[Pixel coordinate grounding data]
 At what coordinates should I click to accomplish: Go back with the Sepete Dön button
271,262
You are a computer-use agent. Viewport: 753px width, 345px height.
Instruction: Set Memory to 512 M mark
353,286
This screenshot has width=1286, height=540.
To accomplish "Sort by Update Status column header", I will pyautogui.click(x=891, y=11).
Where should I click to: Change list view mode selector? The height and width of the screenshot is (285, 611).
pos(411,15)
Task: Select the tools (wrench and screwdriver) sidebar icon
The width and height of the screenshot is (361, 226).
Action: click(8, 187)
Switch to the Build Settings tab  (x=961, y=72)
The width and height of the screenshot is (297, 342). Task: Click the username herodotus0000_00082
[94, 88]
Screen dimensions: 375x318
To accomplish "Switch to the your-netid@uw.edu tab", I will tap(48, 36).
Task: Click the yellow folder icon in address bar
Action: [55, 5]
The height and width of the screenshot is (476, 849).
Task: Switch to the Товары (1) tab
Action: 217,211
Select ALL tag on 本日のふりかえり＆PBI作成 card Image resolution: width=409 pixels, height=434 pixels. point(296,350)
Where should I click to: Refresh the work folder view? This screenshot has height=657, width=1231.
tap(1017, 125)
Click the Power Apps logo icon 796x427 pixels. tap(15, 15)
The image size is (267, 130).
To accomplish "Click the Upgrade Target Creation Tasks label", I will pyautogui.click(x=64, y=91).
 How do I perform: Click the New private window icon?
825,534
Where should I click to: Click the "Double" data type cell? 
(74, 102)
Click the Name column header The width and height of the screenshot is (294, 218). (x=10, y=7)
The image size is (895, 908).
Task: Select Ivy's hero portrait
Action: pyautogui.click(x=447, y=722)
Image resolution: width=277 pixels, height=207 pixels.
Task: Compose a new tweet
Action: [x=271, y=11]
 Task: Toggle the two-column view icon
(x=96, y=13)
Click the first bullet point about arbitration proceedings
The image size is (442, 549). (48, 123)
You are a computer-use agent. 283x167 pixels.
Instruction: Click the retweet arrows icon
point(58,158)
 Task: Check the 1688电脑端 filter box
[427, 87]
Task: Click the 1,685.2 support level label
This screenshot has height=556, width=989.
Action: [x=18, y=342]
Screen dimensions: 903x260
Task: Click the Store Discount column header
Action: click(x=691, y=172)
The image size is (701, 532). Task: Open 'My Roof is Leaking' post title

▸ Exercise description: Print exactly the lines between the line with "You are a computer-use agent. 283x167 pixels." and the final line of the records above, both included.

▸ Answer section:
You are a computer-use agent. 283x167 pixels.
Instruction: Click the retweet arrows icon
point(58,158)
 Task: Check the 1688电脑端 filter box
[427, 87]
Task: Click the 1,685.2 support level label
This screenshot has height=556, width=989.
Action: [x=18, y=342]
Screen dimensions: 903x260
Task: Click the Store Discount column header
Action: click(x=691, y=172)
The image size is (701, 532). Task: Open 'My Roof is Leaking' post title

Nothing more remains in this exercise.